Pitve is a settlement on the island of Hvar, in the district of Jelsa. It lies 168 metres above sea-level on the northern side of the island, in the hills above Jelsa.
The road from Jelsa and Vrisnik goes through the 1,500 metre long Pitve tunnel to reach Zavala on the south side of the island.

==Name==
Pitve is derived from Pityeia, which is the oldest-known name for the island. It was mentioned as being one of the Liburnian isles, along with Issa (Vis) and Dysceladus, and is associated with pine woods.

==History==
Pitve is one of the oldest continuously occupied settlements on the island. It is a village in two parts: the upper, older section known as Gornje Pitve, and a newer, lower part known as Donje Pitve. Gornje Pitve was founded by the Liburnians, an ancient Illyrian tribe who inhabited the island before the arrival of the ancient Greeks in 384 B.C. At that time, the name for the entire island was Pityeia. Donje Pitve dates from the 15th and early 16th century, when there was an influx of people from the mainland escaping the invading Turks.

Between Upper and Lower Pitve lie the old school (today a wine cooperative), the parish church of St James (Sv Jakov), a cemetery, and the former library and economic home that are no longer in use.

The fishing port for Pitve was mentioned in the Hvar Statute of 1331 as Portus de Pitue, and is now known as Jelsa.

==Location/geography==
Pitve lies at the top of a valley below the cliff called Samotorac at the entrance to the Vratnik pass.

==Culture==
The patron saint of Pitve is St James (Sv Jakov).

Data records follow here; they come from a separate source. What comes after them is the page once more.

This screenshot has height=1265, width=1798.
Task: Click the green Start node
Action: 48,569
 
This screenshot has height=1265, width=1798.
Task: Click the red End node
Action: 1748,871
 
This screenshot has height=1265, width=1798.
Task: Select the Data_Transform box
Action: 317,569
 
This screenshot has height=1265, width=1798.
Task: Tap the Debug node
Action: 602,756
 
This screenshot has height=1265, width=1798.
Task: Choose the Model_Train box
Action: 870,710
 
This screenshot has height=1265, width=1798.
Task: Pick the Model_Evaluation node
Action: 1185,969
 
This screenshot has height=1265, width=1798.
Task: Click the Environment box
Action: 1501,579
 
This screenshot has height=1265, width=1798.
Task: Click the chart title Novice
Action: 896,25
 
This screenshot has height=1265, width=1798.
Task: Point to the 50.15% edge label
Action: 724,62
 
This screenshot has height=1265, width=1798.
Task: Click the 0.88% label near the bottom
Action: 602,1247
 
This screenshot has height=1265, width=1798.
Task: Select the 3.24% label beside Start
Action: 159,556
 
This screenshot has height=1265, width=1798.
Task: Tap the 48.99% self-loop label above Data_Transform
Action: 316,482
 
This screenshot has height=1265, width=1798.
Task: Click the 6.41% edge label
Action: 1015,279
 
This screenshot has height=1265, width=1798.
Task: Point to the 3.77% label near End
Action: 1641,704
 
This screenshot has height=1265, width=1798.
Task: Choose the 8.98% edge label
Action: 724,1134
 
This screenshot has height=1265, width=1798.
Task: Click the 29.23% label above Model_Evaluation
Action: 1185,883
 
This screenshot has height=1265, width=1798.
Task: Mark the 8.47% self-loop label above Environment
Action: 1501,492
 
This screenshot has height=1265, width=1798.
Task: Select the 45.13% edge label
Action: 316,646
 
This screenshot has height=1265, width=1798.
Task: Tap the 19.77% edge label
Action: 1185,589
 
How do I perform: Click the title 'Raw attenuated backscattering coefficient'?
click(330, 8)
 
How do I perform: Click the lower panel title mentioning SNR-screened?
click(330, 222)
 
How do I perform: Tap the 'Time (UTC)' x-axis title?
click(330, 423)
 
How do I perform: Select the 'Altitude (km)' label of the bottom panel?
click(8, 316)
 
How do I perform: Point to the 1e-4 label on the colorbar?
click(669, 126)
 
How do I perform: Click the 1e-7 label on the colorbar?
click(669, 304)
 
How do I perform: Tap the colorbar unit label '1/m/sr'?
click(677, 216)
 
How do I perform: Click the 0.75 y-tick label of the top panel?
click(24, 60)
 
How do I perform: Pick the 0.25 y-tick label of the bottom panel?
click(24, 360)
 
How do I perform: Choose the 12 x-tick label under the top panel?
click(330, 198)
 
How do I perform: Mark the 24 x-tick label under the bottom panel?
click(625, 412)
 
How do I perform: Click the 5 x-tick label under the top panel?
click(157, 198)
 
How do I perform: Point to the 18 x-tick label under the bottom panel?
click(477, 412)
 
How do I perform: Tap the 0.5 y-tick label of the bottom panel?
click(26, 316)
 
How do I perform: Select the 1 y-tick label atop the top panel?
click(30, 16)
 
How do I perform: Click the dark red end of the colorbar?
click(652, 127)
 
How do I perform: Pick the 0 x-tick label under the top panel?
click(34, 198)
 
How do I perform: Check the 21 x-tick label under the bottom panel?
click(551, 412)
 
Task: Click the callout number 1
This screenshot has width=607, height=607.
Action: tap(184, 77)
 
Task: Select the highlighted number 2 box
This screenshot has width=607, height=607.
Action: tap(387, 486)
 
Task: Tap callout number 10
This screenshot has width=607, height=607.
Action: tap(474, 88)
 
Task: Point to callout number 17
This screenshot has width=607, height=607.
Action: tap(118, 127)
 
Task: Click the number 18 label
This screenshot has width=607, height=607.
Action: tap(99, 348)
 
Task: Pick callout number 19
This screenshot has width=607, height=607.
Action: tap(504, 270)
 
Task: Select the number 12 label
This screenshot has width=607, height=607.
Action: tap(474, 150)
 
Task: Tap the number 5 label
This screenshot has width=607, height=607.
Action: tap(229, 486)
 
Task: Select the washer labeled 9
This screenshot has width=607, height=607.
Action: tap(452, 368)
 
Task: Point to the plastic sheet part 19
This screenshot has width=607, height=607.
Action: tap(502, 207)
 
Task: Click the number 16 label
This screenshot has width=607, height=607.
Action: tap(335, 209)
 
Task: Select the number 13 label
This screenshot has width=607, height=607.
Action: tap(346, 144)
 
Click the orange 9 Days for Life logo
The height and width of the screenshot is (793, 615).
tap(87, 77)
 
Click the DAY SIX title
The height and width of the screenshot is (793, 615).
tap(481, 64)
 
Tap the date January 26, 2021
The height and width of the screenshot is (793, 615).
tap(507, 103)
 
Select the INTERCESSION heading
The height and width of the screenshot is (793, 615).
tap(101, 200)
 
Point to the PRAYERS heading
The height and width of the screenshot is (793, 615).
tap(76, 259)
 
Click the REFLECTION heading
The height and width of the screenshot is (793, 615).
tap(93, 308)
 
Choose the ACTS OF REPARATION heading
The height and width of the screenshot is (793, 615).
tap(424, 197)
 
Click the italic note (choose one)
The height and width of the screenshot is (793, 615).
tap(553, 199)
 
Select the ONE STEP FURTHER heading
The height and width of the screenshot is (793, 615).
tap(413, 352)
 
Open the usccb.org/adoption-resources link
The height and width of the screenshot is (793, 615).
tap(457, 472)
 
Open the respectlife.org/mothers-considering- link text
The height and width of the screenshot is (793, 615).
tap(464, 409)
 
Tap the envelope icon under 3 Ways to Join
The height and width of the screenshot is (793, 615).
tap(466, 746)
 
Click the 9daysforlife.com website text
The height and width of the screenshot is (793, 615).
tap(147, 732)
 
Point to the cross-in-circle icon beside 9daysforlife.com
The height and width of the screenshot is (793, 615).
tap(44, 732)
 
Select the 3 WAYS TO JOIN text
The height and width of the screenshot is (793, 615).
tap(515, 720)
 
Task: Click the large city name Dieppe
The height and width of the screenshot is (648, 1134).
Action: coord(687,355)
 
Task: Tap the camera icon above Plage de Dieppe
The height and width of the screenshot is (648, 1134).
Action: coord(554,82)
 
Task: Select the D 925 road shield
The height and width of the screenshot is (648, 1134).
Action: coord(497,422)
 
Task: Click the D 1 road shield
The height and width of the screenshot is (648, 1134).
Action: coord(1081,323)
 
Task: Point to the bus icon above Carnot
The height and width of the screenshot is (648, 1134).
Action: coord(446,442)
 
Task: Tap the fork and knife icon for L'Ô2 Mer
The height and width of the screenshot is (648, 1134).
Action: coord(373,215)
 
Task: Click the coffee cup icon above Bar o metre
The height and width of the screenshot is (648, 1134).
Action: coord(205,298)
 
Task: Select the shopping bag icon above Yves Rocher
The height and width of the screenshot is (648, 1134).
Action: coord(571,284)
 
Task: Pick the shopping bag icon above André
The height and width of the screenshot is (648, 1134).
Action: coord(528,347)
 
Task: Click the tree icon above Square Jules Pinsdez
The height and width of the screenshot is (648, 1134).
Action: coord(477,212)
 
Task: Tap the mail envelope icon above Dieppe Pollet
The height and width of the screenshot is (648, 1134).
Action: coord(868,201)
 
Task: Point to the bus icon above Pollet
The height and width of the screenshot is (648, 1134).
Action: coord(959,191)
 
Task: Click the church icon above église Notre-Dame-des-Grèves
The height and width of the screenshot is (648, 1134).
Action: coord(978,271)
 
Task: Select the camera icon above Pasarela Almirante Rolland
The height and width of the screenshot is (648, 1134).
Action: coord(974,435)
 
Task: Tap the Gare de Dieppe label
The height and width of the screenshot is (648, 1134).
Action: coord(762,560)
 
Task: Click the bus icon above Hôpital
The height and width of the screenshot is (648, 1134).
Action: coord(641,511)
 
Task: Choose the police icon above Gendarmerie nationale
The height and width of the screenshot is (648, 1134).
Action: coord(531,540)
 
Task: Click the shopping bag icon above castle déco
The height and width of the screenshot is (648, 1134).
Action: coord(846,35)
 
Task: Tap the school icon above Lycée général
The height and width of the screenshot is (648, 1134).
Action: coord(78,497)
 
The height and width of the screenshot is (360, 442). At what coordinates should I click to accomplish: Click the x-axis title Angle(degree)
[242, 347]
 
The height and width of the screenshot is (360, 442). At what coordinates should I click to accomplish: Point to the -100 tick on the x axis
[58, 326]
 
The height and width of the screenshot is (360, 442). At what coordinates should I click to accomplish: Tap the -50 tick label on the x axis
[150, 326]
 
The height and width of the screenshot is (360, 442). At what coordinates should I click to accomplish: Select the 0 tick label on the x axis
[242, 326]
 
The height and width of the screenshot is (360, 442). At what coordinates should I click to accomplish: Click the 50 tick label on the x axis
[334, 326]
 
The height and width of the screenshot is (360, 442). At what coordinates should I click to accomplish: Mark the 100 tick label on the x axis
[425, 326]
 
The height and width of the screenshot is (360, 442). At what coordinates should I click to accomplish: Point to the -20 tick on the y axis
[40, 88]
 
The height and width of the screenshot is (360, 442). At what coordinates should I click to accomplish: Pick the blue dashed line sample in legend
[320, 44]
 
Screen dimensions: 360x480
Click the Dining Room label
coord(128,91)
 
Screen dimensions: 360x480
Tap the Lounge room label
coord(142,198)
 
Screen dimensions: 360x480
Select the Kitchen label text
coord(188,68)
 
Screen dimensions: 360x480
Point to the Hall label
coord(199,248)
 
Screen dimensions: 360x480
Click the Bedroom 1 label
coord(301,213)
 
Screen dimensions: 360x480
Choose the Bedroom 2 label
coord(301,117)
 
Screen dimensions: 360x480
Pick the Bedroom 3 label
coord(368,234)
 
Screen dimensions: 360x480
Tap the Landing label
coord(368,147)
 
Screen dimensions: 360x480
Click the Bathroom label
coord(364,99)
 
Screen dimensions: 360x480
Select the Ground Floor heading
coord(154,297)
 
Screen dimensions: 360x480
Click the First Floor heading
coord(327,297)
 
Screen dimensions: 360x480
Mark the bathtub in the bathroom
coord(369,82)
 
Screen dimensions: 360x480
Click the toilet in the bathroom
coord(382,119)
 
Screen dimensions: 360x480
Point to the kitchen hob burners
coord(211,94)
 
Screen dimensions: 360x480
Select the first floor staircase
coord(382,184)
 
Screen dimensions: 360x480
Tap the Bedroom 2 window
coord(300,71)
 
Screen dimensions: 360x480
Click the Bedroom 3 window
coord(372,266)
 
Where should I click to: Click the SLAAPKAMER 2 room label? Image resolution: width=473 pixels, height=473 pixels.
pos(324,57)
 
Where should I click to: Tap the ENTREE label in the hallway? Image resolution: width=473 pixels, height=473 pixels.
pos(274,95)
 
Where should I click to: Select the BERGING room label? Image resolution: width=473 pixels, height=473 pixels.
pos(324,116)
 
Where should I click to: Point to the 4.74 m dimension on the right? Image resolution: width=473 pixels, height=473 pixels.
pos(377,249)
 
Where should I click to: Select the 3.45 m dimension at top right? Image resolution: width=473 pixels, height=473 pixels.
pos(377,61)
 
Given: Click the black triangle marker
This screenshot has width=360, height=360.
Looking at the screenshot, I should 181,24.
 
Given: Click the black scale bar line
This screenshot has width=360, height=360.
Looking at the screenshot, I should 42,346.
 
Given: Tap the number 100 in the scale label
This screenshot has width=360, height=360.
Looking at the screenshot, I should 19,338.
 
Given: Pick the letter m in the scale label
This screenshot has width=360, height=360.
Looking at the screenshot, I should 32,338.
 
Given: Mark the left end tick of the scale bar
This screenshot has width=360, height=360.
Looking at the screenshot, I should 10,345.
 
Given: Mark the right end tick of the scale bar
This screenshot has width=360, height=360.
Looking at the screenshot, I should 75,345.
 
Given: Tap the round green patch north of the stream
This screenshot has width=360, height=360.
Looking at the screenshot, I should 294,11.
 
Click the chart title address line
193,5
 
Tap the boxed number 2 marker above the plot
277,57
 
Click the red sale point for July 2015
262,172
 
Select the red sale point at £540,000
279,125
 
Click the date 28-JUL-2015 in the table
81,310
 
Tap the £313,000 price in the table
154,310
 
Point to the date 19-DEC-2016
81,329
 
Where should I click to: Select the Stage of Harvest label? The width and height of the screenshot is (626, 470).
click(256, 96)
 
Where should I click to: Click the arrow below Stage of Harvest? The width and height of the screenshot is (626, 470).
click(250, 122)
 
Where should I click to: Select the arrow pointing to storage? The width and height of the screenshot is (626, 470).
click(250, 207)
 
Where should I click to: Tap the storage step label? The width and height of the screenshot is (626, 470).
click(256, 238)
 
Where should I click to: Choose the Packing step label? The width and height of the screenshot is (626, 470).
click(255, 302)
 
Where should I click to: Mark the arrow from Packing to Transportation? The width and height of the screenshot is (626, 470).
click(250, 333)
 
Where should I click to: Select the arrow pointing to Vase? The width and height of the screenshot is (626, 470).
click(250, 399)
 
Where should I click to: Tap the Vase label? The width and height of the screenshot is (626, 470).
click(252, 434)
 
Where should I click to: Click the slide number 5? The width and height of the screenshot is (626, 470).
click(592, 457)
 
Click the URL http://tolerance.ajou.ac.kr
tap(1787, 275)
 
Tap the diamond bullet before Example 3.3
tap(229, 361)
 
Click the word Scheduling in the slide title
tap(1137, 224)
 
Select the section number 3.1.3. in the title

On Holy Thursday, Pitve is one of the places that participates in the traditional procession "Za križen", or "Following the Cross".

==Sport==
Pitve's football club is known as NK Poskok – the Vipers.

==Population==
Beginning with the census of 1991, the population figures for Pitve reduced as the inhabitants of Zavala were counted as an independent settlement, which contains data for 1857, 1869, 1921 and in 1931.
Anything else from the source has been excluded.